Zahlreiche Werke von Oates enthalten zumindest einige Krimi-Elemente, von Them (1970; dt. Jene), für das sie den National Book Award erhielt, über die fiktive Darstellung des Edward-Kennedy-Unglücks von Chappaquiddick mit dem Titel Black Water (1992; dt. Schwarzes Wasser) und den vom Fall Jeffrey Dahmer inspirierten Serienmörderroman Zombie (1995; dt. Zombie) bis hin zu Blonde (2000; dt. Blond), ihrer umstrittenen, dickleibigen Romanbiografie über Marilyn Monroe.

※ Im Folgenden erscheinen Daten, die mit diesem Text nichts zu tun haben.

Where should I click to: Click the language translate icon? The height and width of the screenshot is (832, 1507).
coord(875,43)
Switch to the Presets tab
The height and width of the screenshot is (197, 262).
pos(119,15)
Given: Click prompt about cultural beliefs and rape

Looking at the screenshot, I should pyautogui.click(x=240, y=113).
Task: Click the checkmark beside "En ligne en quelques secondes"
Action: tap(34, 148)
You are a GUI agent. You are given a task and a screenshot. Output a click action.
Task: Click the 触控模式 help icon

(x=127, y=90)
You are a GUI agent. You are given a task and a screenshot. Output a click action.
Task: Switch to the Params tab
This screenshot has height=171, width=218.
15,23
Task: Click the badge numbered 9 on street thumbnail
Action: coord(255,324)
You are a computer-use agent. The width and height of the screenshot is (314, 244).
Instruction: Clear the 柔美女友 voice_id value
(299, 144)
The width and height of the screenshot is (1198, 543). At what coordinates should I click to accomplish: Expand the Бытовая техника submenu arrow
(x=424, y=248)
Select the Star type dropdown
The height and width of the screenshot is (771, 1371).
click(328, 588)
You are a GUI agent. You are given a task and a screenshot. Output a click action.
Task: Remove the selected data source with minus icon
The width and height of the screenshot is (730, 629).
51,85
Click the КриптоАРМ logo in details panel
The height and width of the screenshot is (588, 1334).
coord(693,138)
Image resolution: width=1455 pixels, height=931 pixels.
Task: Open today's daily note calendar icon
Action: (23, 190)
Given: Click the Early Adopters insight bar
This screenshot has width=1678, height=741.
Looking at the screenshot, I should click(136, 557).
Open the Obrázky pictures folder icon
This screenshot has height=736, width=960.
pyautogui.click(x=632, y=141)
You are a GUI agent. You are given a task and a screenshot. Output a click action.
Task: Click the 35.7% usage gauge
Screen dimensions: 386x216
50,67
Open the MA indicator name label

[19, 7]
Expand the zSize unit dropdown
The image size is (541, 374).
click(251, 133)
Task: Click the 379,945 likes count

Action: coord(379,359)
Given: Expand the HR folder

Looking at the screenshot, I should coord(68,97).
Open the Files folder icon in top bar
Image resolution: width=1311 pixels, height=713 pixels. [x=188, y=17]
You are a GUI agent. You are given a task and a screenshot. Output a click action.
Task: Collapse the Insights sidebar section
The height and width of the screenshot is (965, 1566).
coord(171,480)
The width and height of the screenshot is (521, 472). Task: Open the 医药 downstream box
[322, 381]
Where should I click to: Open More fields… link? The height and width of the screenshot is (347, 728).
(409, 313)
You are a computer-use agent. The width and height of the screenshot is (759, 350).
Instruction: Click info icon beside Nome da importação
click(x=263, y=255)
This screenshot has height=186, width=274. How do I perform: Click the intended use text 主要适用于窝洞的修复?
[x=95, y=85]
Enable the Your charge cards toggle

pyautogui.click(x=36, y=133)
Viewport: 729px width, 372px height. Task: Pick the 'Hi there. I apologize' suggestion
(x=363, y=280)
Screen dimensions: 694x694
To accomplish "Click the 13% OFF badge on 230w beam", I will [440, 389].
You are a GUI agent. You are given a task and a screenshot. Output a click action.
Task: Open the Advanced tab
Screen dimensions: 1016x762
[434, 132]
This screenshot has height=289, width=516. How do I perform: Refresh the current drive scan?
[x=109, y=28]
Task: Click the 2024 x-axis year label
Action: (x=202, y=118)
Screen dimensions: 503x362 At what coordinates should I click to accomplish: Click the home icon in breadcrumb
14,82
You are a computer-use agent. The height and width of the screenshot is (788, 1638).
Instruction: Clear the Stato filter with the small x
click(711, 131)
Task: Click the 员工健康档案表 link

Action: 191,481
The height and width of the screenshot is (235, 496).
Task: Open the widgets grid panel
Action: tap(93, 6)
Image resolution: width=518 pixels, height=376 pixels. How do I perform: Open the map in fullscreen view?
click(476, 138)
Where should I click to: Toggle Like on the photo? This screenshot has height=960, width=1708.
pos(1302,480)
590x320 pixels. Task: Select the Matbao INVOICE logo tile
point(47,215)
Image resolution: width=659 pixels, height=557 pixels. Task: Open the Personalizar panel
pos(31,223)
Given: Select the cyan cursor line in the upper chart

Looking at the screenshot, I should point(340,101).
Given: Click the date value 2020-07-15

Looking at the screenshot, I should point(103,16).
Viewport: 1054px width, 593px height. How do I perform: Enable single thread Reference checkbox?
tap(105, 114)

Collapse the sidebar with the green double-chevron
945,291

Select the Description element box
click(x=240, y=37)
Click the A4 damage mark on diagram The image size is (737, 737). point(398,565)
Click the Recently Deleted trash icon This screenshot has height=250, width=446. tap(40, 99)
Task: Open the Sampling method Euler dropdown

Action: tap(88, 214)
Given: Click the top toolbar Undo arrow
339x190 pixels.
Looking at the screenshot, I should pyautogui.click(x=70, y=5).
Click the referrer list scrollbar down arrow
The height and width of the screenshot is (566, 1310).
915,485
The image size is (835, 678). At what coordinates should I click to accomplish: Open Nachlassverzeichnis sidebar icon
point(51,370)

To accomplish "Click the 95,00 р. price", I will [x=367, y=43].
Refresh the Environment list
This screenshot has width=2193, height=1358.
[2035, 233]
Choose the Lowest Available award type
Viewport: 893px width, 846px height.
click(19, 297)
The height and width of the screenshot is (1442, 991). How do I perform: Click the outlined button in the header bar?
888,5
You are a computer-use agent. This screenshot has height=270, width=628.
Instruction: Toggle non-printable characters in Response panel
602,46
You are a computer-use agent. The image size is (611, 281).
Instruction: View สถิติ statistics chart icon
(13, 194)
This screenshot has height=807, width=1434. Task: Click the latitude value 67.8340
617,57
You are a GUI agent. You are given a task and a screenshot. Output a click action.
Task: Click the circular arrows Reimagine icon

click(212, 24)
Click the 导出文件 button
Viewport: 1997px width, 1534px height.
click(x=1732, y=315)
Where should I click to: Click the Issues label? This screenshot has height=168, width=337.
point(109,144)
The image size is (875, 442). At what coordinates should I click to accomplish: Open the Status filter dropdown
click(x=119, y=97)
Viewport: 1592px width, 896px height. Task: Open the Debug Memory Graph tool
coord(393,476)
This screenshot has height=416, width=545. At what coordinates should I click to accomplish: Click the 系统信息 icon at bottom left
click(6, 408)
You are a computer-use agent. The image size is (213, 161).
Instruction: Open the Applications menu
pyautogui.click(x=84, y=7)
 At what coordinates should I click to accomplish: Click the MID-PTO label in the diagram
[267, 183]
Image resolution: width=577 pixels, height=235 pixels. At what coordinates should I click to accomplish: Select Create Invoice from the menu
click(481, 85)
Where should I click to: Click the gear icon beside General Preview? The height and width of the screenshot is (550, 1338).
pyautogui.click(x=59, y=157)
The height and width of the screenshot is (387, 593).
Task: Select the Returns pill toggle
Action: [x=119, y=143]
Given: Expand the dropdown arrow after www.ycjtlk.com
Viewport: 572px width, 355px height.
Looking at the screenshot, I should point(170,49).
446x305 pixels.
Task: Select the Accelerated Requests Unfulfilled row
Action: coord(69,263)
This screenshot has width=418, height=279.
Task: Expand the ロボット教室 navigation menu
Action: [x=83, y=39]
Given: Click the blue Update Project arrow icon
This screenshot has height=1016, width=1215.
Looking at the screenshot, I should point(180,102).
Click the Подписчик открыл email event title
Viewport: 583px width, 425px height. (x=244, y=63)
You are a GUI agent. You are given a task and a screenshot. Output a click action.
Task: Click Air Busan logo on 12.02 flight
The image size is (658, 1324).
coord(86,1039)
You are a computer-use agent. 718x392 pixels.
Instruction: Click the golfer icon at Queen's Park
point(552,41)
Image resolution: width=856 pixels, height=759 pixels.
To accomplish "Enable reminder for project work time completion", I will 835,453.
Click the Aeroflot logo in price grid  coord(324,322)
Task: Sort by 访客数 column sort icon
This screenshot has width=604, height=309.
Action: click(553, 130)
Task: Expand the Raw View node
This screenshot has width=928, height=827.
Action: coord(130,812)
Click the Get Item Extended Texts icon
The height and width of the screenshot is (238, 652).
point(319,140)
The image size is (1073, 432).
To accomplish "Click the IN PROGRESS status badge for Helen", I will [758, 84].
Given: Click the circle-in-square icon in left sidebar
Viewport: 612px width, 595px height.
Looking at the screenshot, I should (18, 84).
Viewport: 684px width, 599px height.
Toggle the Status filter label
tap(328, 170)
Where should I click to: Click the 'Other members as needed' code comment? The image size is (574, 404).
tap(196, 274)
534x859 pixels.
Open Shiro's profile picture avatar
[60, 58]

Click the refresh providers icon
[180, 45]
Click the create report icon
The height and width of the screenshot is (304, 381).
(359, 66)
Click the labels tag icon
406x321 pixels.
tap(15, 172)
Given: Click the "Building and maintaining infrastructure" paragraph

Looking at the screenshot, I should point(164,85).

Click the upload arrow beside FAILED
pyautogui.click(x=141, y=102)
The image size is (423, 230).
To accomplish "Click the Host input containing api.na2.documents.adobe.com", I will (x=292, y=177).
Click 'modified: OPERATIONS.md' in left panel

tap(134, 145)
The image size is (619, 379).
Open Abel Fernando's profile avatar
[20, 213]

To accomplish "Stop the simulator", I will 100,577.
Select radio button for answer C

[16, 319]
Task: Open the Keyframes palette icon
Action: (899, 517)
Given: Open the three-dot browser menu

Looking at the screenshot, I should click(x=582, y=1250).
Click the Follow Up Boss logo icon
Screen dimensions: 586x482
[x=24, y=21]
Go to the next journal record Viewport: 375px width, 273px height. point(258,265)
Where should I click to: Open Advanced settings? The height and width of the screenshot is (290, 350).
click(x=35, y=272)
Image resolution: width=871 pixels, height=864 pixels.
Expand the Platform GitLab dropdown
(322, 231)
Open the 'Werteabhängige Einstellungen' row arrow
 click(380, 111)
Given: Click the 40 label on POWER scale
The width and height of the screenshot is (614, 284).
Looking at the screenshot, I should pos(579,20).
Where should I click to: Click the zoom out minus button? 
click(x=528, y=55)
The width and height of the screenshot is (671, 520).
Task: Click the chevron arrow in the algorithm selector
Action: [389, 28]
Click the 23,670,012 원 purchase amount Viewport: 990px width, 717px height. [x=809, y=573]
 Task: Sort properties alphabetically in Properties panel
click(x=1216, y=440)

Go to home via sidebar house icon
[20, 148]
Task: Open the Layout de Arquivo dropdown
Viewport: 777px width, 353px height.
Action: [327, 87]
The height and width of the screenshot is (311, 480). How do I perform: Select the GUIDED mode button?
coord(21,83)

Das Element der Verbrechensaufdeckung tritt mit den Ermittlungen von Amateurdetektiv Xavier Kilgarvan im Roman The Mysteries of Winterthurn (1984) deutlich hervor, dem, erklärt die Autorin in einem Nachwort zur 1985 erschienenen Taschenbuchausgabe,»dritten in einem Quintett experimenteller Romane, die sich in der spezifischen Form dieses Genres mit dem Amerika des neunzehnten und frühen zwanzigsten Jahrhunderts befassen«. Wieso sollte eine Verfasserin ernsthafter Literatur wie Oates sich dazu entscheiden, in so» ausgesprochen einengenden Strukturen «zu arbeiten?

Weil» uns die vom ›Genre‹ auferlegte formale Disziplin unweigerlich zu einer radikalen Neubetrachtung der Welt und der Kunst des literarischen Schreibens zwingt«. Oates, die in einem verwandten Genre unter anderem mit dem Bram Stoker Award der Horror Writers of America ausgezeichnet wurde, etablierte sich als Kriminalautorin erst mit Lives of the Twins (1987; dt. Der Andere; der britische Titel lautet: Kindred Passions), das unter dem Pseudonym Rosamund Smith erschien. Ursprünglich als Geheimnis gedacht, wurde Smiths Identität beinahe umgehend aufgedeckt, und spätere Romane nannten dann als Verfasserin Joyce Carol Oates (in Großschrift), als Rosamund Smith schreibend (in kleinerer Schrift).